# [SET TASK]
Reproduce the data below, changing every instance of "Where should I click to:" to "Which location should I select to:" and leaving all other text intact.

^^^^

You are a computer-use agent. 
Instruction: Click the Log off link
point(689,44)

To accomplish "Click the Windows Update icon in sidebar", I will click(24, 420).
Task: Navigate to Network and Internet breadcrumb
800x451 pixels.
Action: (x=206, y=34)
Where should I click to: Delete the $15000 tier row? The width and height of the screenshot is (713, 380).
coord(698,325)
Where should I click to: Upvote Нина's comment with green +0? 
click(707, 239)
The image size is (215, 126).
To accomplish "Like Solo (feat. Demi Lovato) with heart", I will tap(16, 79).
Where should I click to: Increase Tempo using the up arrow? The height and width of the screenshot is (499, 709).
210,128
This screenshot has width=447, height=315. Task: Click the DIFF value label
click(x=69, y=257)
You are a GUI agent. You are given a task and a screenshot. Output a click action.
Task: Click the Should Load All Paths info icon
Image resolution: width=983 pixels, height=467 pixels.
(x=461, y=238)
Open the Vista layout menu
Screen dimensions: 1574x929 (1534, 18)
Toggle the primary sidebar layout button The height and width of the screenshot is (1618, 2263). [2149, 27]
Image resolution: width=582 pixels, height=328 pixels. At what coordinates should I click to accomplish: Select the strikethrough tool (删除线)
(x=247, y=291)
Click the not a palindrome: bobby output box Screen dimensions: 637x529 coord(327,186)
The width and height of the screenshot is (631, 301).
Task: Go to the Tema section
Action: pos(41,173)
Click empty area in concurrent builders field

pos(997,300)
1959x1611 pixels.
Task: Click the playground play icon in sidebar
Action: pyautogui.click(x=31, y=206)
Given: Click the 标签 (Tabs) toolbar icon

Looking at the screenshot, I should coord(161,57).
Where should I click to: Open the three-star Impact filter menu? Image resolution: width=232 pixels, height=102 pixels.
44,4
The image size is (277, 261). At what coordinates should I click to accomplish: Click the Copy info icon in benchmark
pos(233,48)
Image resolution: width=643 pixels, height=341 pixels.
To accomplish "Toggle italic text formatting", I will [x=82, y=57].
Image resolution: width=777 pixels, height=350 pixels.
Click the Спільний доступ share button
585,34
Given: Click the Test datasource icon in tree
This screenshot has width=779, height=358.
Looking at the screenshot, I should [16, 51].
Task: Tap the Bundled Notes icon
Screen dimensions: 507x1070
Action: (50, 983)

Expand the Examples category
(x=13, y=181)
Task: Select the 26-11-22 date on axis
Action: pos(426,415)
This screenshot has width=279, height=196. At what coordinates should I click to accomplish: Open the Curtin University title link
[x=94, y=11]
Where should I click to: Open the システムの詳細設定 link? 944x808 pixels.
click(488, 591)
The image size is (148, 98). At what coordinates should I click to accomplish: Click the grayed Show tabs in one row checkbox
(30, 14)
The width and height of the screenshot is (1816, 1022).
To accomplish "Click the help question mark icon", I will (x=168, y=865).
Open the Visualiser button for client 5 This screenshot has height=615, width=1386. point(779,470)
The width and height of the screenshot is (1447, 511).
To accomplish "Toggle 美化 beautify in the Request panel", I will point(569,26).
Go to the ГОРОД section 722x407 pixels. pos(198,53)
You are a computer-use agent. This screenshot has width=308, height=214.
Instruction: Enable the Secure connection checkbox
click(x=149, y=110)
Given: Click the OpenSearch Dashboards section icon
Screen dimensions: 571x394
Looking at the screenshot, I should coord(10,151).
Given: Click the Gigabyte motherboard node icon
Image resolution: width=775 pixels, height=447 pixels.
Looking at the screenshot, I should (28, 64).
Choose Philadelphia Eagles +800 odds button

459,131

^^^^

# [ANSWER TO THE EXERCISE]
You are a computer-use agent. 
Instruction: Click the Log off link
point(689,44)

To accomplish "Click the Windows Update icon in sidebar", I will click(24, 420).
Task: Navigate to Network and Internet breadcrumb
800x451 pixels.
Action: (x=206, y=34)
Which location should I select to: Delete the $15000 tier row? The width and height of the screenshot is (713, 380).
coord(698,325)
Which location should I select to: Upvote Нина's comment with green +0? 
click(707, 239)
The image size is (215, 126).
To accomplish "Like Solo (feat. Demi Lovato) with heart", I will tap(16, 79).
Which location should I select to: Increase Tempo using the up arrow? The height and width of the screenshot is (499, 709).
210,128
This screenshot has width=447, height=315. Task: Click the DIFF value label
click(x=69, y=257)
You are a GUI agent. You are given a task and a screenshot. Output a click action.
Task: Click the Should Load All Paths info icon
Image resolution: width=983 pixels, height=467 pixels.
(x=461, y=238)
Open the Vista layout menu
Screen dimensions: 1574x929 (1534, 18)
Toggle the primary sidebar layout button The height and width of the screenshot is (1618, 2263). [2149, 27]
Image resolution: width=582 pixels, height=328 pixels. At what coordinates should I click to accomplish: Select the strikethrough tool (删除线)
(x=247, y=291)
Click the not a palindrome: bobby output box Screen dimensions: 637x529 coord(327,186)
The width and height of the screenshot is (631, 301).
Task: Go to the Tema section
Action: pos(41,173)
Click empty area in concurrent builders field

pos(997,300)
1959x1611 pixels.
Task: Click the playground play icon in sidebar
Action: pyautogui.click(x=31, y=206)
Given: Click the 标签 (Tabs) toolbar icon

Looking at the screenshot, I should coord(161,57).
Which location should I select to: Open the three-star Impact filter menu? Image resolution: width=232 pixels, height=102 pixels.
44,4
The image size is (277, 261). At what coordinates should I click to accomplish: Click the Copy info icon in benchmark
pos(233,48)
Image resolution: width=643 pixels, height=341 pixels.
To accomplish "Toggle italic text formatting", I will [x=82, y=57].
Image resolution: width=777 pixels, height=350 pixels.
Click the Спільний доступ share button
585,34
Given: Click the Test datasource icon in tree
This screenshot has width=779, height=358.
Looking at the screenshot, I should [16, 51].
Task: Tap the Bundled Notes icon
Screen dimensions: 507x1070
Action: (50, 983)

Expand the Examples category
(x=13, y=181)
Task: Select the 26-11-22 date on axis
Action: pos(426,415)
This screenshot has width=279, height=196. At what coordinates should I click to accomplish: Open the Curtin University title link
[x=94, y=11]
Which location should I select to: Open the システムの詳細設定 link? 944x808 pixels.
click(488, 591)
The image size is (148, 98). At what coordinates should I click to accomplish: Click the grayed Show tabs in one row checkbox
(30, 14)
The width and height of the screenshot is (1816, 1022).
To accomplish "Click the help question mark icon", I will (x=168, y=865).
Open the Visualiser button for client 5 This screenshot has height=615, width=1386. point(779,470)
The width and height of the screenshot is (1447, 511).
To accomplish "Toggle 美化 beautify in the Request panel", I will point(569,26).
Go to the ГОРОД section 722x407 pixels. pos(198,53)
You are a computer-use agent. This screenshot has width=308, height=214.
Instruction: Enable the Secure connection checkbox
click(x=149, y=110)
Given: Click the OpenSearch Dashboards section icon
Screen dimensions: 571x394
Looking at the screenshot, I should coord(10,151).
Given: Click the Gigabyte motherboard node icon
Image resolution: width=775 pixels, height=447 pixels.
Looking at the screenshot, I should (28, 64).
Choose Philadelphia Eagles +800 odds button

459,131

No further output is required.